I got both of these items for Christmas and am blown away by both.

I have not connected to any tools yet while, but I cannot tell you the mess I had in my garage from making Christmas gifts. I also was able to suck out what was in the dust chute on my joiner and table saw with no issue.

The Mullet does exactly what it is supposed to do. I previously would have had to use a shovel to pick up the majority of stuff because my shop vac would get clogged. The Mullet makes it so easy because anything that fits through the hose ends up just dropping into the machine. The only clogs are when something that is slightly too big for the hose gets in. In other words, user error. My only complaint is that I wish it was easier to empty.

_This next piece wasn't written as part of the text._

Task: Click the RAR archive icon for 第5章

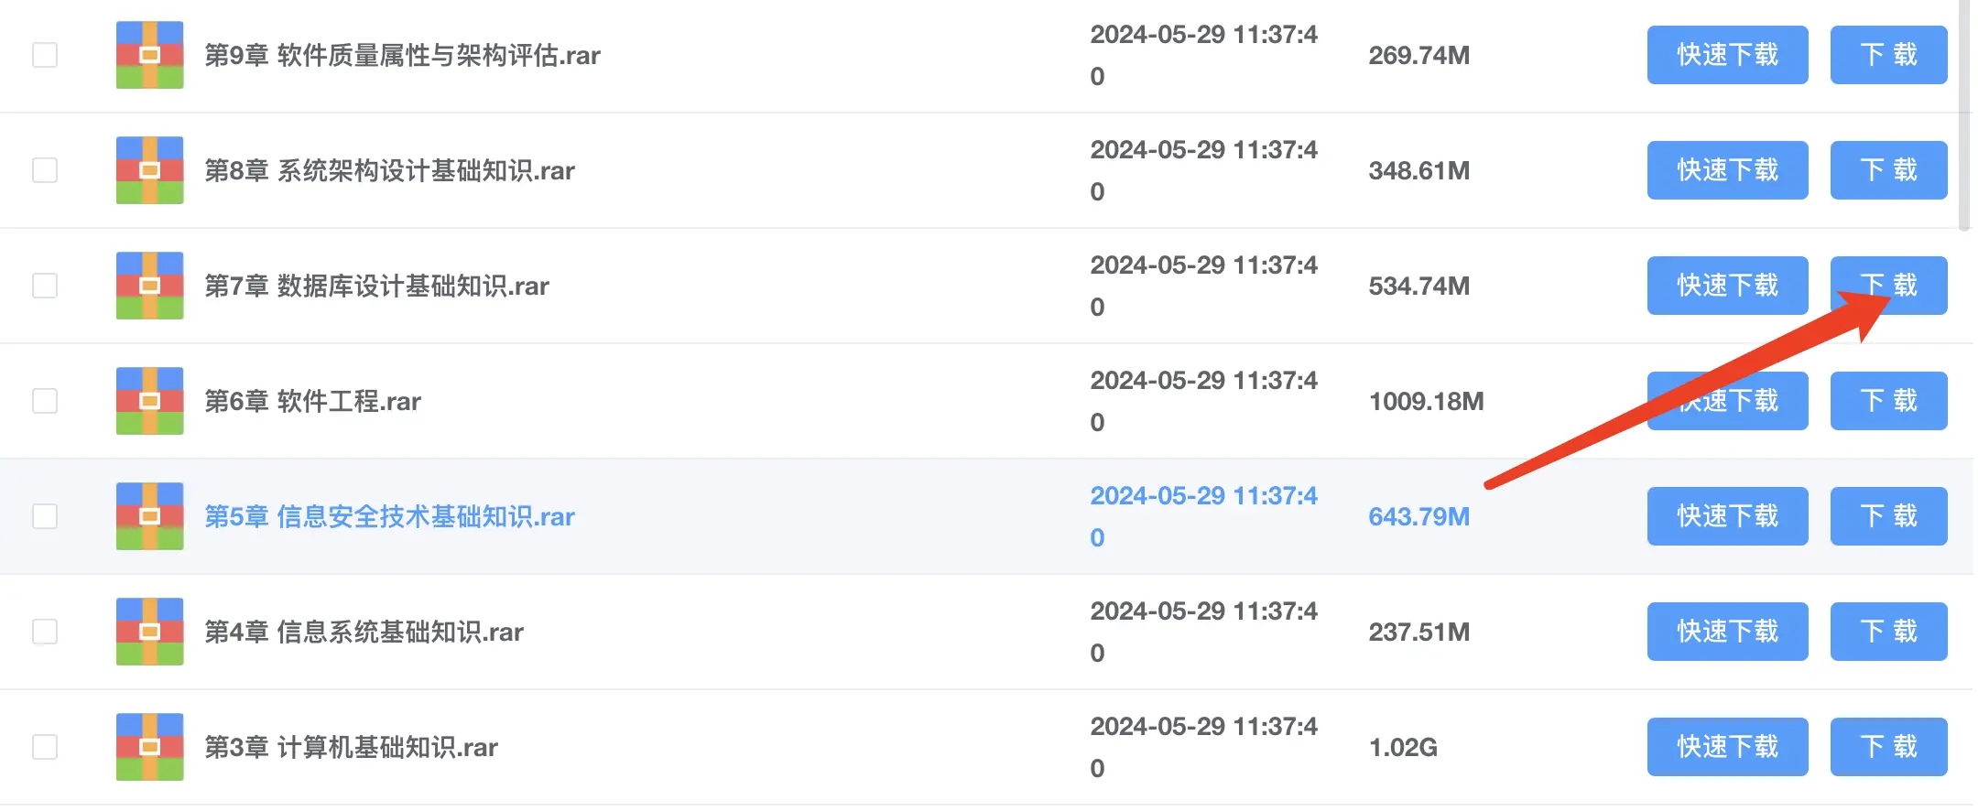Action: click(x=149, y=516)
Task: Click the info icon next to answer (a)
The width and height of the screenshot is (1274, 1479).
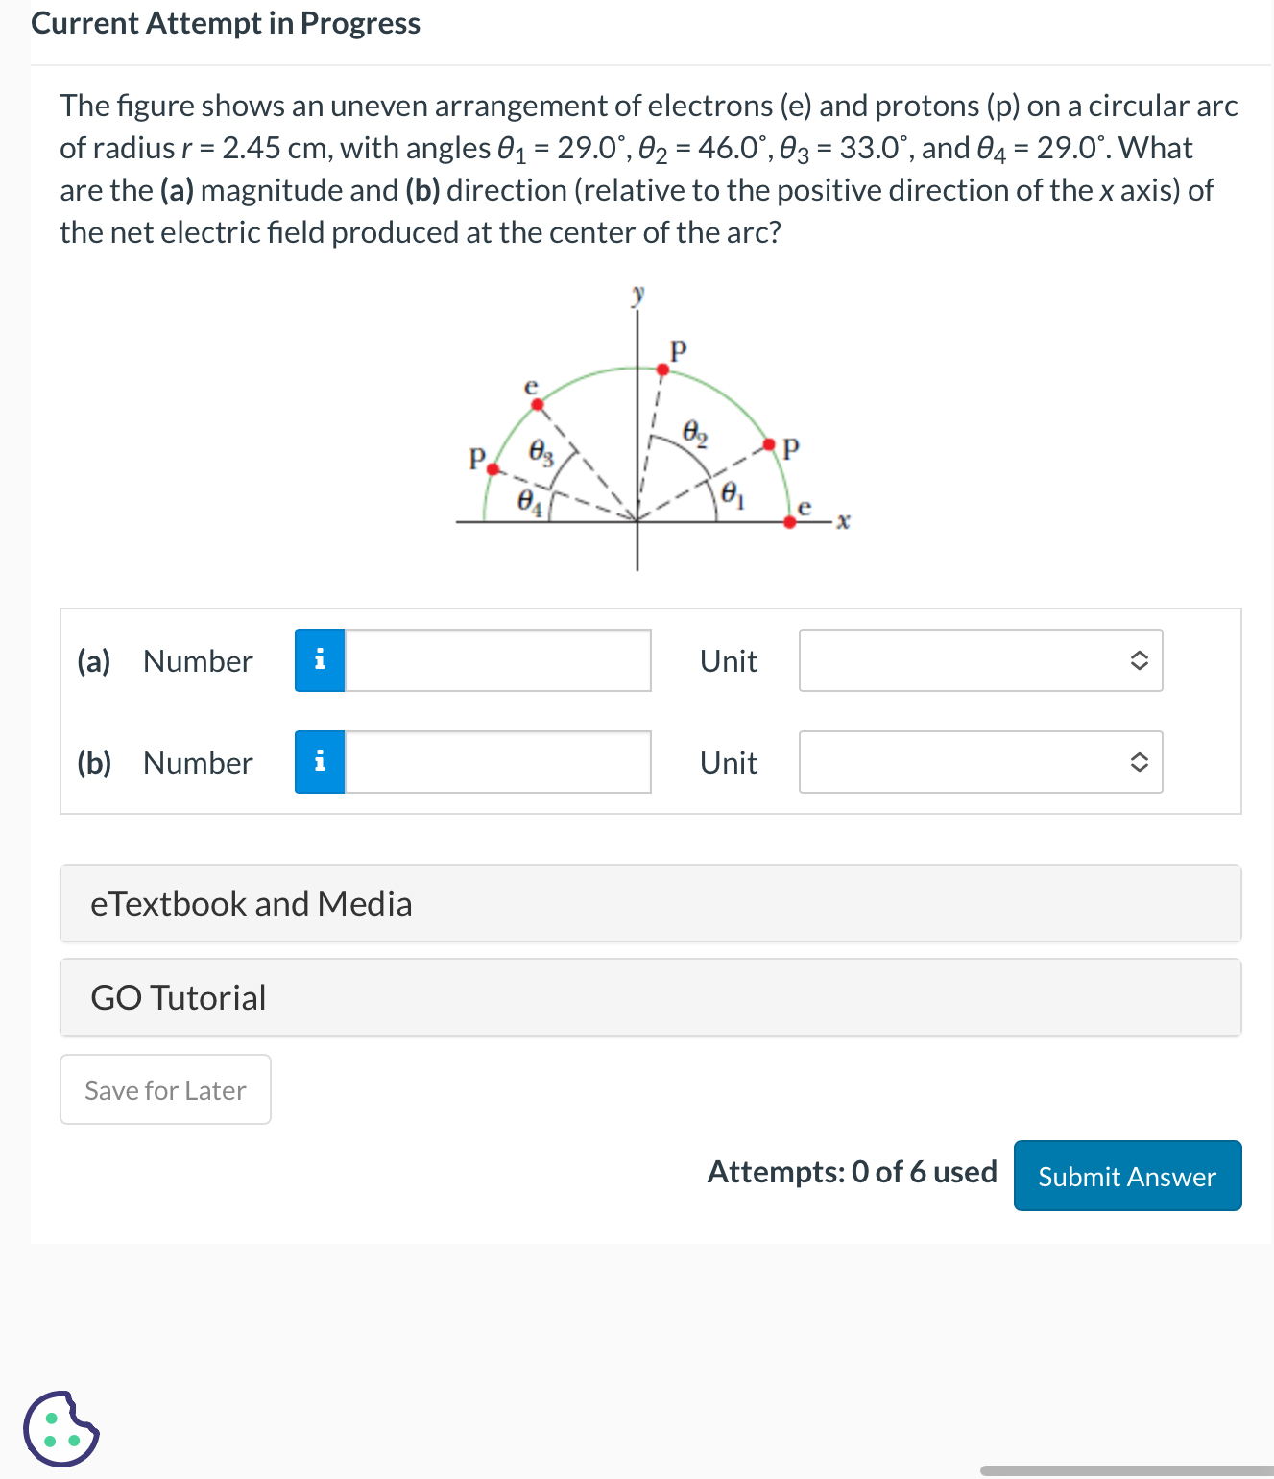Action: pos(320,659)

The shop vac is incredibly quiet. I do not mind noise from my power tools, because it helps to serve as a reminder that I am dealing with a powerful and potentially dangerous item. I cannot stand the noise from my old shop vac or my air compressor. This DeWalt puts them both to shame. Will be getting a new air compressor soon that has similar decibel rating.


----------



## DrRobert (Apr 27, 2015)

Never heard of a Mullet.

Shop vac aren’t the best ways to collect machines, but they can work. A cyclone wouldbe well worth the expense.

The stock filters on shop vacs are what they are - not very good. I suggest HEPA conversion, especially if your shop is closed up and/or climate controlled. You need both HEPA filter and bag to make it “HEPA”. IMO it’s a no brainer for a ww’ing shop.

How do you address air quality? Air filtration?


----------



## OHctf (1 mo ago)

I have an air purifier. The Mullet is a cyclone device.


----------